Question-Réponse du porte-parole de l'Ambassade de Chine en France au sujet des propos déplacés du porte-parole du Ministère français de l'Europe et des Affaires étrangères relatifs aux troubles politiques de 1989
2021/06/06

Q : Lors de son point de presse du 4 juin, le porte-parole du Ministère français de l’Europe et des Affaires étrangères, en répondant à une question, a évoqué la « répression qui s’est abattue sur la place Tian’anmen » il y a 32 ans et déclaré que la France avait dénoncé cette « répression sanglante » dans les termes les plus durs et condamné « un régime qui, pour survivre, en était réduit à faire tirer sur la jeunesse qu’il avait formée et qui se dressait contre lui au nom de la liberté ». Il a aussi critiqué de nouveau la Chine au sujet des droits de l’homme au Xinjiang, prétendant que les sanctions contre la Chine adoptées pour la première fois depuis 1989 par l’UE était « une décision légitime et nécessaire ». Quel est votre commentaire à cet égard ?

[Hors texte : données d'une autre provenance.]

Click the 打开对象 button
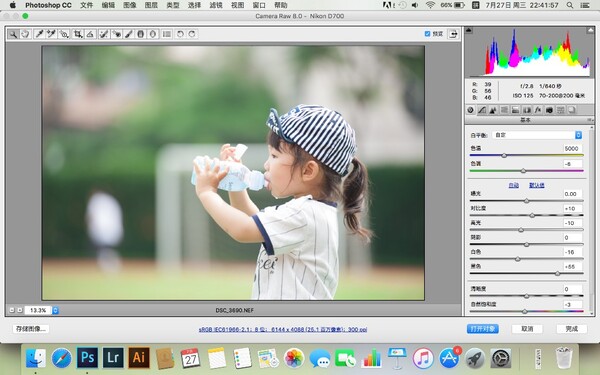This screenshot has width=600, height=375. pyautogui.click(x=483, y=329)
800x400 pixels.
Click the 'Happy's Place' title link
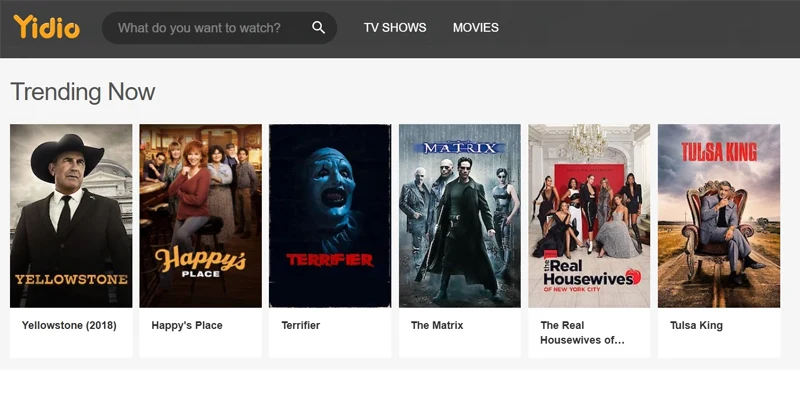(187, 325)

R : Il est extrêmement choquant et impertinent que la partie française pourrait utiliser des mots tellement méphitiques pour attaquer la Chine. Le gouvernement chinois a déjà tiré une conclusion claire sur les troubles politiques survenus le 4 juin 1989. Au cours des dernières décennies, avec la révélation des conséquences désastreuses des « révolutions de couleur » orchestrées dans de nombreux pays en développement par certains pays occidentaux, notamment les Etats-Unis, sous le couvert de la démocratie et des droits de l’homme, le peuple chinois et les peuples des pays de plus en plus nombreux ont déjà percé à jour les mensonges fabriqués par les pays occidentaux autour des troubles politiques de 1989. Les propos concernés de la partie française sont imbus de préjugés idéologiques et constituent une ingérence arbitraire dans les affaires intérieures de la Chine sous le prétexte des droits de l’homme. La partie chinoise les rejette catégoriquement et les condamne fermement.

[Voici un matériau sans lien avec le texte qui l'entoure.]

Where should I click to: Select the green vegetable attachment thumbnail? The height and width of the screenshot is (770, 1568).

Les propos concernés s’en prennent publiquement au système politique de la Chine et calomnie la voie du socialisme à la chinoise. Cela non seulement va à l’encontre des consensus importants dégagés par les Chefs d’Etat de nos deux pays, mais aussi est incompatible avec le partenariat global stratégique sino-français. Cent ans après la naissance du Parti communiste chinois et plus de 70 ans après la fondation de la République populaire de Chine, les grands accomplissements réalisés par notre pays démontrent pleinement que la voie de développement choisie par la Chine est totalement pertinente et jouit de tout le soutien du peuple chinois. Si la partie française fait attention à l’opinion publique en Chine, elle trouvera que la population chinoise est heureuse du fait que le gouvernement chinois avait pris résolument des mesures pour déjouer cette « révolution de couleur » orchestrée par l’Occident, ce qui avait épargné le peuple chinois des chaos, de l’effroi, de la pauvreté, voire de la ruine des familles et de la destruction de la patrie. Toute tentative cherchant à dénigrer la voie de développement de la Chine, à nier les accomplissements de développement de la Chine et à jouer les Cassandre sur l’avenir de la Chine est vouée à se faire gifler par la réalité.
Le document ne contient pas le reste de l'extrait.